La dépendance européenne à des capacités non européennes demeure néanmoins un sujet stratégique. Si la France bénéficie de cette coopération pour maintenir ses astronautes en orbite, elle se trouve aussi confrontée à une question de souveraineté : comment garantir, à long terme, un accès autonome ou négocié au spatial habité dans un marché dominé par les géants américains ?

De l’ISS à Haven, la course aux stations spatiales commerciales s’accélère

La transition entre l’ISS et les futures stations privées s’accélère à mesure que l’échéance de 2030 approche.
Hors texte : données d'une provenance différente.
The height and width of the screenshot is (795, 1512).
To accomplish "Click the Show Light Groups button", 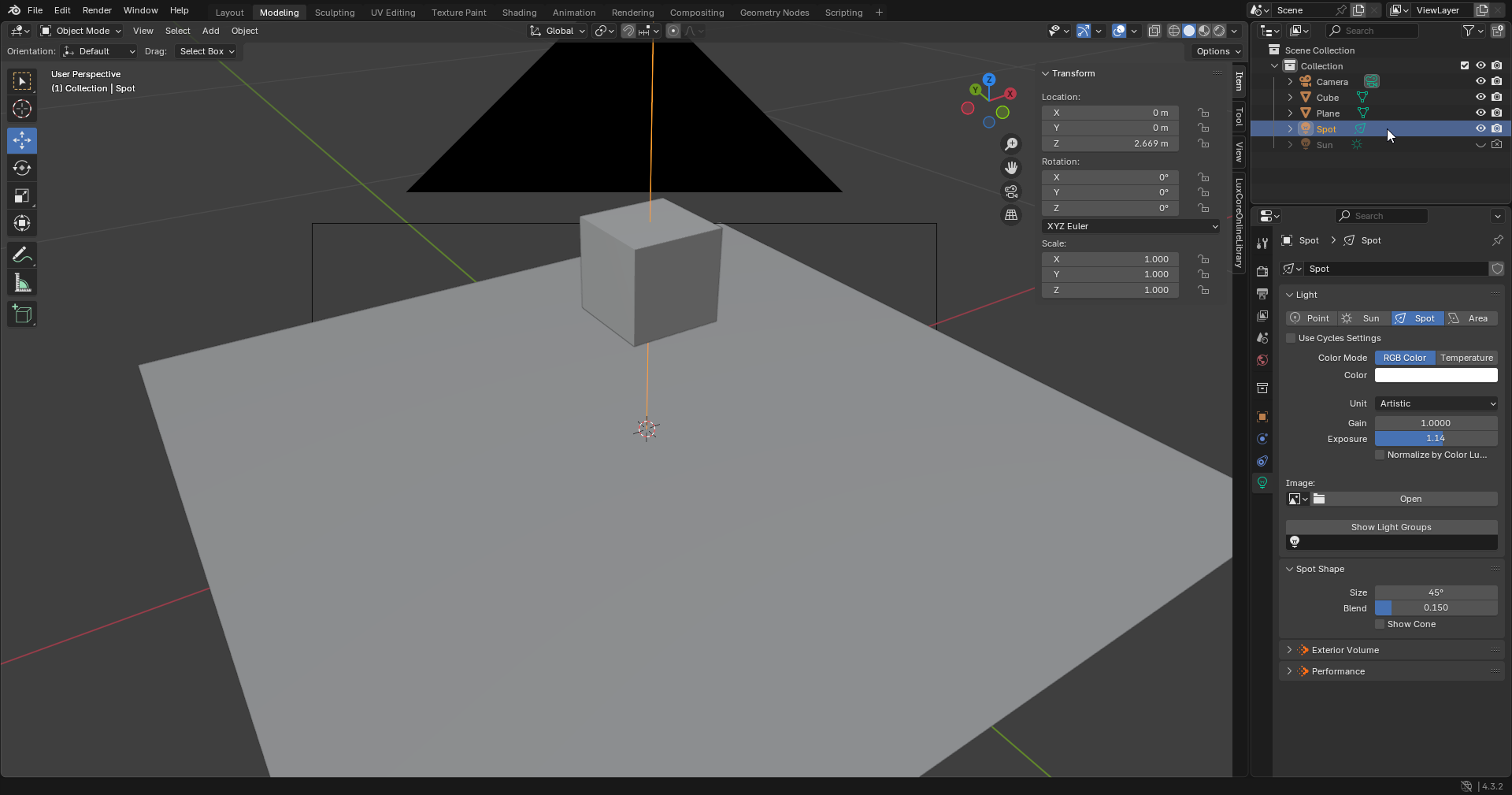I will pyautogui.click(x=1391, y=527).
La Station spatiale internationale, occupée en continu depuis plus d’un quart de siècle, doit progressivement céder la place à une nouvelle génération d’infrastructures orbitales, conçues par des entreprises capables de proposer des services à des agences, des industriels, des laboratoires et, potentiellement, à des clients privés.

Dans cette course, Vast veut occuper une place de premier plan avec Haven-1, présentée comme une première étape avant une station plus ambitieuse, Haven-2. L’objectif est clair : offrir une alternative crédible lorsque l’ISS ne sera plus opérationnelle. Mais le défi reste considérable, car une station habitée exige des standards extrêmes en matière de sécurité, de support-vie, d’amarrage, de gestion énergétique et d’exploitation scientifique.
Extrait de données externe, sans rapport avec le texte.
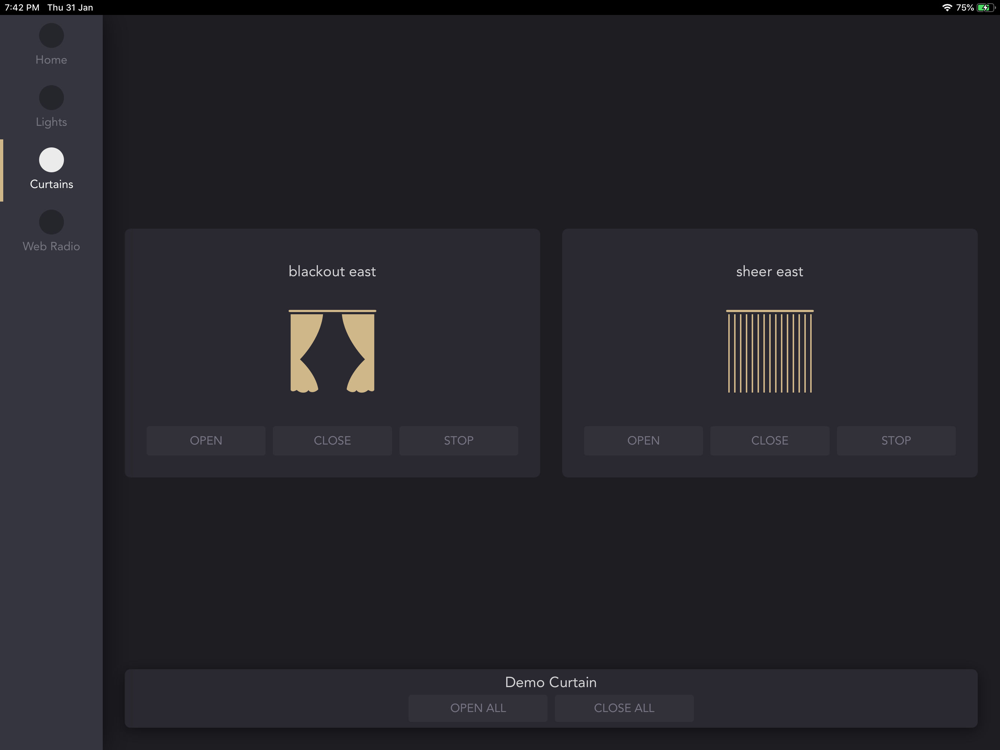Tap the sheer east striped curtain icon

(x=770, y=351)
Pour les agences spatiales, cette évolution modifie profondément les règles du jeu. Plutôt que de financer seules de gigantesques infrastructures, elles pourraient acheter des services en orbite. Cette logique, déjà visible avec les vols commerciaux vers l’ISS, transforme l’orbite basse en marché stratégique où se joue l’avenir de la recherche spatiale habitée.
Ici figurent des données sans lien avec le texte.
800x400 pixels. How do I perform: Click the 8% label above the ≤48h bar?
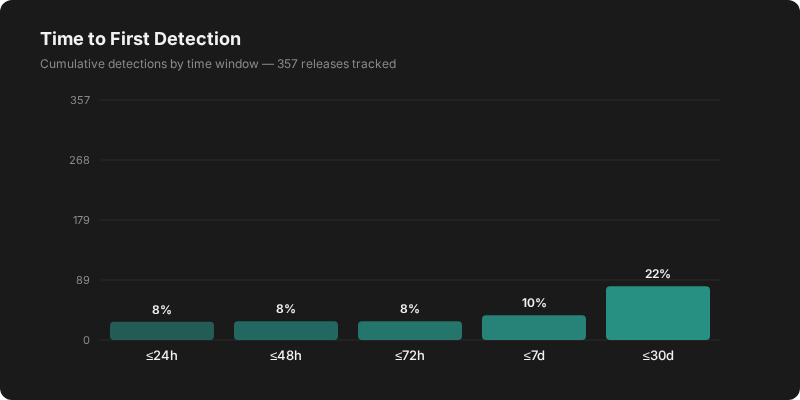286,310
La France veut peser dans l’avenir du spatial habité européen

En soutenant les missions de Thomas Pesquet et d’Arnaud Prost, la France affirme son intention de rester une puissance influente dans le spatial habité européen. L’accord avec Vast ne se limite pas à deux vols symboliques : il répond à une nécessité politique, scientifique et industrielle, alors que l’Europe doit définir sa place dans l’après-ISS.

Paris dispose d’atouts solides, notamment avec le Cnes, une industrie spatiale reconnue, des astronautes expérimentés et une visibilité internationale renforcée par les missions précédentes de Thomas Pesquet. Mais la concurrence s’intensifie. Les États-Unis avancent rapidement avec leurs partenaires privés, la Chine développe sa propre station Tiangong, et plusieurs entreprises ambitionnent de commercialiser l’orbite basse.

Dans ce contexte, la France cherche à éviter un décrochage. Participer aux premières missions vers des stations privées permettrait de conserver un savoir-faire opérationnel, d’influencer les standards futurs et de défendre les intérêts européens dans les programmes à venir. L’enjeu est aussi d’inspirer une nouvelle génération d’ingénieurs, de chercheurs et d’astronautes, à un moment où le spatial redevient un terrain central de puissance et d’innovation.